• _Study text_:
[Start of section]

Glass-modified stress waves for adhesion measurement of ultra thin films for device applications

Abstract

Laser-generated stress wave profiles with rarefaction shocks (almost zero post-peak decay times) have been uncovered in different types of glasses and presented in this communication. The rise time of the pulses was found to increase with their amplitude, with values reaching as high as 50 ns . This is in contrast to measurements in other brittle crystalline solids where pulses with rise times of 1 –2 ns and post-peak decay times of 16 –20 ns were recorded. The formation of rarefaction shock is attributed to the increased compressibility of glasses with increasing pressures. This was demonstrated using a one-dimensional nonlinear elastic wave propagation model in which the wave speed was taken as a function of particle velocity. The technological importance of these pulses in measuring the tensile strength of very thin film interfaces is demonstrated by using a previously developed laser spallation experiment in which a laser-generated compressive stress pulse in the substrate reflects into a tensile wave from the free surface of the film and pries off its interface at a threshold amplitude. Because of the rarefaction shock, glass-modified waves allow generation of substantially higher interfacial tensile stress amplitudes compared with those with finite post-peak decay profiles. Thus, for the first time, tensile strengths of very strong and ultra thin film interfaces can be measured. Results presented here indicate that interfaces of 185-nm-thick films, and with strengths as high as 2.7 GPa , can be measured. Thus, an important advance has been made that should allow material optimization of ultra thin layer systems that may form the basis of future MEMS-based microelectronic, mechanical and clinical devices.

[End of section]

• _Exercise data_:
[Start of section]

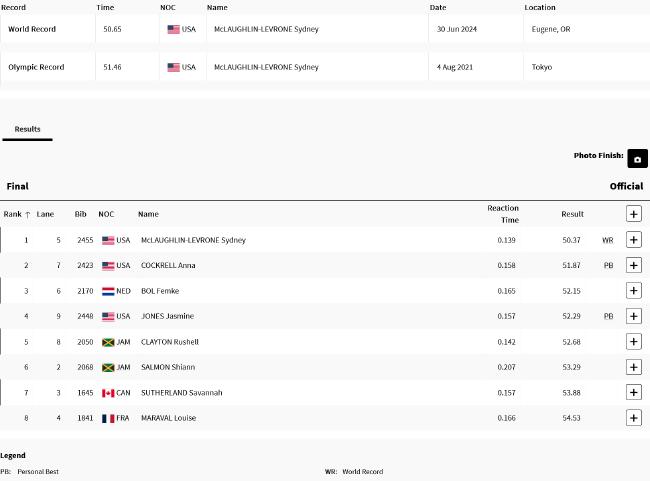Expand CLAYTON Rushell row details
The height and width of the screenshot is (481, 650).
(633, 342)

[End of section]
[Start of section]

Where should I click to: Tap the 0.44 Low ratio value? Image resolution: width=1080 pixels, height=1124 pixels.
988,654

[End of section]

• _Requirement_:
According to the abstract, how high did the rise times of the pulses in glasses reach? The listing is separate material and has no connection to the abstract.

• _Task response_:
As high as 50 ns.